Transcribe the lines of the records below word for word, starting with the line that contains "Given: Click the blue header bar at the top" and going on through the line that contains "Looking at the".
──────── The input
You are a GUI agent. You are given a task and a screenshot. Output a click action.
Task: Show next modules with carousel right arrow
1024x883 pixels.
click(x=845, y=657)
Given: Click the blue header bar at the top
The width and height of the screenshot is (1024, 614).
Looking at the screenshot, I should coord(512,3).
────────────────
──────── The input
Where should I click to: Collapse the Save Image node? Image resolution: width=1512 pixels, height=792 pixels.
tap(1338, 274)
────────────────
Complete response:
Given: Click the blue header bar at the top
The width and height of the screenshot is (1024, 614).
Looking at the screenshot, I should coord(512,3).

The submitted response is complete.